:: WHAT IS EXPECTED ::
From the entries below, retype only the lines from the one with "You are a computer-use agent. The height" through the one with "has height=729, width=1568.", exactly as written.

:: RECORDS TO USE ::
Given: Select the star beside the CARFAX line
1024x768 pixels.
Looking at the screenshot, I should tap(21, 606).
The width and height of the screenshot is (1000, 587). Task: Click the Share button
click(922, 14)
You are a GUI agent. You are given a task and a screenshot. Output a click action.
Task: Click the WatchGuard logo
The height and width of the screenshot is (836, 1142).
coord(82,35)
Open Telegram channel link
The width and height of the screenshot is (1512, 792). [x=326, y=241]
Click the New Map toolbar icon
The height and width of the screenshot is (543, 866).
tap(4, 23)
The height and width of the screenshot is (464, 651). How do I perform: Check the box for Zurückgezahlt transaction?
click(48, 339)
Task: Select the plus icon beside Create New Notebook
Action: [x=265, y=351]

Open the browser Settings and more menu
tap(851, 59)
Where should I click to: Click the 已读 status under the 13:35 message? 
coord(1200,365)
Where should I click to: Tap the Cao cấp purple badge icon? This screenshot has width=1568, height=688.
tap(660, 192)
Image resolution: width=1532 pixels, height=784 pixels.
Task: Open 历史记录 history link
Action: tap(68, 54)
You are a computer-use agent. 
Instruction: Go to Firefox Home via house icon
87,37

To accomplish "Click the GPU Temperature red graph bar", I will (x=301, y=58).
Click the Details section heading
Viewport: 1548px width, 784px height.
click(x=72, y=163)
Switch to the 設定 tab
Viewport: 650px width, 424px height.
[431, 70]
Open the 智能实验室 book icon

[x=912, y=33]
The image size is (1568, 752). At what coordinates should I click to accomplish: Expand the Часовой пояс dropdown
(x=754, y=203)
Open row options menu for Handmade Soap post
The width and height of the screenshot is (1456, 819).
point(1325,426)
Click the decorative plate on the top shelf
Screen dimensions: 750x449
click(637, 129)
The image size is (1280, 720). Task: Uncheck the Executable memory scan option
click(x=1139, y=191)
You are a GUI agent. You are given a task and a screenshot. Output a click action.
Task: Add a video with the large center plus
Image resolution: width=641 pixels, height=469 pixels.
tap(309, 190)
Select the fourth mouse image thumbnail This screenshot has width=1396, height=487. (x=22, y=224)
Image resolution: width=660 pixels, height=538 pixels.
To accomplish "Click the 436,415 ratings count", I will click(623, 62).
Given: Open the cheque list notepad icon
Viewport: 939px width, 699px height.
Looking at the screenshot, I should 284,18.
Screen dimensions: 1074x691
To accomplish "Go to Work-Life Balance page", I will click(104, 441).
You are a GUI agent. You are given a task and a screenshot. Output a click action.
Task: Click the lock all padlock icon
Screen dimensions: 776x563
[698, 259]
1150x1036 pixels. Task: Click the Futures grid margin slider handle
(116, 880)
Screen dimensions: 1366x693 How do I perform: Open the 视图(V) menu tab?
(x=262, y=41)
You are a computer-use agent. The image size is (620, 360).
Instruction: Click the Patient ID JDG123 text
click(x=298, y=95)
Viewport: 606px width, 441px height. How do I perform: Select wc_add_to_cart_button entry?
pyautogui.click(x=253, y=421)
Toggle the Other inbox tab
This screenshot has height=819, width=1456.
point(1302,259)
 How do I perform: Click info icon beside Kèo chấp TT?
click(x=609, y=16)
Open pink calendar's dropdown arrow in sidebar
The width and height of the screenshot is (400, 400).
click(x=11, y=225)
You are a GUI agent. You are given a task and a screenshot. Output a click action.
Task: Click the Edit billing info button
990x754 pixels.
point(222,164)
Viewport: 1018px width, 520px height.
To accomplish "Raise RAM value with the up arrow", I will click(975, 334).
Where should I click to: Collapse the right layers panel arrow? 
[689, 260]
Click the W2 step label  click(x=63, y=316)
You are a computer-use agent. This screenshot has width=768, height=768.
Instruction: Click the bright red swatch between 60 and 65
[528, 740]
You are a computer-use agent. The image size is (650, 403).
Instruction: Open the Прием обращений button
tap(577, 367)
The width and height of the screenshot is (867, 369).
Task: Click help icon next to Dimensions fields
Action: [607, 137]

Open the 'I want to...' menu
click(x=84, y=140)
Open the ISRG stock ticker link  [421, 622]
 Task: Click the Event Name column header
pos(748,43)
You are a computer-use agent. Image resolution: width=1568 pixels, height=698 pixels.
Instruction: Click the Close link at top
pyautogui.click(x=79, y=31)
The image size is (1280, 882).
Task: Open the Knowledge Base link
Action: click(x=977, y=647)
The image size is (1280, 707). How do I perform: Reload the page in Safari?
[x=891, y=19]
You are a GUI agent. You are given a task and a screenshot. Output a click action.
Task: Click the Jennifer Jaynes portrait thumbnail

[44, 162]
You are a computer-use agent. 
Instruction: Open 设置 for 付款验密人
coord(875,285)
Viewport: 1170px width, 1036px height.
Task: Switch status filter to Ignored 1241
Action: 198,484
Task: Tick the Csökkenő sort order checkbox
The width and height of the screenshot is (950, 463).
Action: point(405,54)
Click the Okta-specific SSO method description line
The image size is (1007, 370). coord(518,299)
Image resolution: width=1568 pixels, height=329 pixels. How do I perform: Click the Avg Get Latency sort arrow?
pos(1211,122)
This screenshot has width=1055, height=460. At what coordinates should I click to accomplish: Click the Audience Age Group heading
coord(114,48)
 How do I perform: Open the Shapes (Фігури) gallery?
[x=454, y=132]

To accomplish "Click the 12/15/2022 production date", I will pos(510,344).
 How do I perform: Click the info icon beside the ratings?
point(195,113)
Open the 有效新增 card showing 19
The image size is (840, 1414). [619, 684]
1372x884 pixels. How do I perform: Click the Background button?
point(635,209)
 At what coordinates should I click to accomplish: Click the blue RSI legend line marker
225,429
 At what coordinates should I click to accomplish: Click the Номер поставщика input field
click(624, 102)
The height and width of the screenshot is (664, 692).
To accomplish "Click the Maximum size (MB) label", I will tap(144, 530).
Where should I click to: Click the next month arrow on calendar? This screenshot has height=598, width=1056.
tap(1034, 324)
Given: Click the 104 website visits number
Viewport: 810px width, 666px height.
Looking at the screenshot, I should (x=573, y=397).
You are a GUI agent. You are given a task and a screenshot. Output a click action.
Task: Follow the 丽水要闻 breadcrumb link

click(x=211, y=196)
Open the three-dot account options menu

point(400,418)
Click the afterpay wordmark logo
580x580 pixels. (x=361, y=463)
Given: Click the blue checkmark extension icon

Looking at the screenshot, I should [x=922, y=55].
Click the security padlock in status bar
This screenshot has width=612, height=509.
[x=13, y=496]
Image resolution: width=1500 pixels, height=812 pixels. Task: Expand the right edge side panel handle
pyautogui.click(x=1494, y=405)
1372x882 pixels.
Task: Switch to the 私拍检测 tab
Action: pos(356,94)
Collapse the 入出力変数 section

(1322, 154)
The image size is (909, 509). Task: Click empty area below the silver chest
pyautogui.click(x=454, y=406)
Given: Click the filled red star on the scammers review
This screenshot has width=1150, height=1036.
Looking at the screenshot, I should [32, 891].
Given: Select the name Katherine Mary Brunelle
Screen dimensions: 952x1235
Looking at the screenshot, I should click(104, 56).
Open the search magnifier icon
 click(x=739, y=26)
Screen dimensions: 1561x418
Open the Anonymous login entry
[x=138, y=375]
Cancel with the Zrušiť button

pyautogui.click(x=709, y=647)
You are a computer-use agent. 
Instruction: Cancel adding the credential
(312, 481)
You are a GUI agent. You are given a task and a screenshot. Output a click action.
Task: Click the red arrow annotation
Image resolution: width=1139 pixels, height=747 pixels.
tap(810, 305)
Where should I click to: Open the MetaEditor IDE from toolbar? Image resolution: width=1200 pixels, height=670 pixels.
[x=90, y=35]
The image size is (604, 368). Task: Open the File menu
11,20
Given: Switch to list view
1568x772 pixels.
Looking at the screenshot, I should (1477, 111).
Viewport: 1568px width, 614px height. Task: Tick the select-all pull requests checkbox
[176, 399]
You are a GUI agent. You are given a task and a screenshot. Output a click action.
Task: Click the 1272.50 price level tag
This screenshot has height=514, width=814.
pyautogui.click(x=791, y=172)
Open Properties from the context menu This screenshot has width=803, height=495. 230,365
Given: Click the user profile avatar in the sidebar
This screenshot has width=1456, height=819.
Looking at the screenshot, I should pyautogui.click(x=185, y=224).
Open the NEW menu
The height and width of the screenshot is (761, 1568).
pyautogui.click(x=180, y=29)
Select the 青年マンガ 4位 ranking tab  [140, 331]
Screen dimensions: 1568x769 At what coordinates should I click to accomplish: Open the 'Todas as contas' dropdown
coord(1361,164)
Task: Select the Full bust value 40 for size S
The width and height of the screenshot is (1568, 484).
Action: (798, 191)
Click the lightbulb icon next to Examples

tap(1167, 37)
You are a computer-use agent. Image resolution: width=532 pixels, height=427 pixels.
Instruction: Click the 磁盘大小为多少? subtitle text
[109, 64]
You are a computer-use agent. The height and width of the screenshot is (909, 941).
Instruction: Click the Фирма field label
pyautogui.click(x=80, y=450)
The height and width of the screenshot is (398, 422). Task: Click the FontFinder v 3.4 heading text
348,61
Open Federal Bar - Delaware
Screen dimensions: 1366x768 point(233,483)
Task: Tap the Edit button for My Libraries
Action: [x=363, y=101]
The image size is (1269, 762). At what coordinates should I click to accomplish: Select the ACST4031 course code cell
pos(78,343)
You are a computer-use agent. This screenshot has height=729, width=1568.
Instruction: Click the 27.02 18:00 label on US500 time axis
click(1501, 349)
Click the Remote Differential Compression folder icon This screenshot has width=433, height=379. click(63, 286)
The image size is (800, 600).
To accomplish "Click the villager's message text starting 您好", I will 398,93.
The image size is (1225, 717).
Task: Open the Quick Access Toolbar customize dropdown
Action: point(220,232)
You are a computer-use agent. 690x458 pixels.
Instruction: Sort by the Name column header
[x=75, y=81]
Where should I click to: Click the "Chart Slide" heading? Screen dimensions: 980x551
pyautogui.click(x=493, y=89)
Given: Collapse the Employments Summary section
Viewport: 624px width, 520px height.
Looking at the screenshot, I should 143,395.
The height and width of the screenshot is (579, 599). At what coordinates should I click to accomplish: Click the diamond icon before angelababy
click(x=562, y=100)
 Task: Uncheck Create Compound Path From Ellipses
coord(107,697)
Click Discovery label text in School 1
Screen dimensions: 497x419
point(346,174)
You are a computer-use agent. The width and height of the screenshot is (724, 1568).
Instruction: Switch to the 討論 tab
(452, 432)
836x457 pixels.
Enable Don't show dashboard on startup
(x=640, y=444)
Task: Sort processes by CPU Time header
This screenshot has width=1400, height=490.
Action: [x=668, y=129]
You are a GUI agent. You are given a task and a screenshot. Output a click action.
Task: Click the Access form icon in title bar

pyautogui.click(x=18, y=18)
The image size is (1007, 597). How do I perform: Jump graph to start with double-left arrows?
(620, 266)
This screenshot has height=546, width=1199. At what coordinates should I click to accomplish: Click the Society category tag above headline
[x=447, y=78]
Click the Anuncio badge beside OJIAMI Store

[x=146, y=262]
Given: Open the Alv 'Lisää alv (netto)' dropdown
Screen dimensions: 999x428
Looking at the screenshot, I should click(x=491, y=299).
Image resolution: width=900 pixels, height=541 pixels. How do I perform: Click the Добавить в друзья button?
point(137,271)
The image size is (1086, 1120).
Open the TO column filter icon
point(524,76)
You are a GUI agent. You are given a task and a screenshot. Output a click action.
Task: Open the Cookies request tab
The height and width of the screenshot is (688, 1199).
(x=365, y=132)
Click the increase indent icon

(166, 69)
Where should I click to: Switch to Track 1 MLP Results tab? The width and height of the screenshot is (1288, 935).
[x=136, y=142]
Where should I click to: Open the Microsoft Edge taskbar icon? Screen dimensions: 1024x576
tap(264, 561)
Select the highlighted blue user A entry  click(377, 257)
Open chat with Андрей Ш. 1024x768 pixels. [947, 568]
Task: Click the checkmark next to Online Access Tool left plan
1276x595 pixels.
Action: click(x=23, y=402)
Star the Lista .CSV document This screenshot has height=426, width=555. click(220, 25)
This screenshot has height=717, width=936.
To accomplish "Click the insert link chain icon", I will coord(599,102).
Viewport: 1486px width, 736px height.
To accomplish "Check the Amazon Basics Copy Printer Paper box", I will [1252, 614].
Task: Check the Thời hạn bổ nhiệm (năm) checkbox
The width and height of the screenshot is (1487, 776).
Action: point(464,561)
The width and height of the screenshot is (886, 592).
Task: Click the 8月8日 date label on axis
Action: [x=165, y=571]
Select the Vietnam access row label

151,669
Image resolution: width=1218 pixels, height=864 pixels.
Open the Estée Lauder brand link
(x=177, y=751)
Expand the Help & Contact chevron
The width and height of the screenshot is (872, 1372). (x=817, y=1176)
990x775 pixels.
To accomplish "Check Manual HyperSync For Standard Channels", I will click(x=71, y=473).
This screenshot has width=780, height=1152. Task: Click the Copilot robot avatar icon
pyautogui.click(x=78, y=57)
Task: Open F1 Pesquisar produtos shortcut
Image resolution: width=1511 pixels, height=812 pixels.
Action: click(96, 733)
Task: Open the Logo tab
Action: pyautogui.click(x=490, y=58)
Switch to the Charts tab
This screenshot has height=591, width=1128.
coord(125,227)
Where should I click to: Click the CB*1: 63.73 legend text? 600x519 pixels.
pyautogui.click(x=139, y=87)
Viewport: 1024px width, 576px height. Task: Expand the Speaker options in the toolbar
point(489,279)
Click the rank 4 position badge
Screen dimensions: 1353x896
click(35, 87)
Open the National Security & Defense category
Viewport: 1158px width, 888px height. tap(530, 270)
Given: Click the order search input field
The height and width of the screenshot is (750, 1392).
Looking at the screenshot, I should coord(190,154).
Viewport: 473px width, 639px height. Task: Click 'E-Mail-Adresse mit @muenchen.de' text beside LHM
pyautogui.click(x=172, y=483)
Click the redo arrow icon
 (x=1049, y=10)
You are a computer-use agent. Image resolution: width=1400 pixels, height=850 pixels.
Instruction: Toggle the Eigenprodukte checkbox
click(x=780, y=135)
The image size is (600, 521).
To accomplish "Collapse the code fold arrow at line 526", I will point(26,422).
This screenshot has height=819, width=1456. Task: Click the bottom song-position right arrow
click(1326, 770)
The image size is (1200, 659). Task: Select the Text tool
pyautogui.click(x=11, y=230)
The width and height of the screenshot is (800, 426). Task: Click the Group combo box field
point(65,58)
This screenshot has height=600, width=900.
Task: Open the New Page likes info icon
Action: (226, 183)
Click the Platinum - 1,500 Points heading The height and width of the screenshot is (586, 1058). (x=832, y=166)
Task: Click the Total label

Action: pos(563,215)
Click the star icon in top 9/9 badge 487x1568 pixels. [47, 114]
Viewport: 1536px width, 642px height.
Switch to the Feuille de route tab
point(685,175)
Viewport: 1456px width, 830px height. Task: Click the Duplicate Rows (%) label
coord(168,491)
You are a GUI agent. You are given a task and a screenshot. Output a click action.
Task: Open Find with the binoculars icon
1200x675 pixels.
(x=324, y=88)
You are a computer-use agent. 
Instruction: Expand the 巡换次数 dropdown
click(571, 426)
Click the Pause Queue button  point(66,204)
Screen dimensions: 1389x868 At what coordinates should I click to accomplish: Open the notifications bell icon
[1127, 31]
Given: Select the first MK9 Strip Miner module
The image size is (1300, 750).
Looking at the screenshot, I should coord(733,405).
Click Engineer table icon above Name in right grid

:: ANSWER BOX ::
You are a computer-use agent. The height and width of the screenshot is (909, 941).
Instruction: Click the Фирма field label
pyautogui.click(x=80, y=450)
The height and width of the screenshot is (398, 422). Task: Click the FontFinder v 3.4 heading text
348,61
Open Federal Bar - Delaware
Screen dimensions: 1366x768 point(233,483)
Task: Tap the Edit button for My Libraries
Action: [x=363, y=101]
The image size is (1269, 762). At what coordinates should I click to accomplish: Select the ACST4031 course code cell
pos(78,343)
You are a computer-use agent. This screenshot has height=729, width=1568.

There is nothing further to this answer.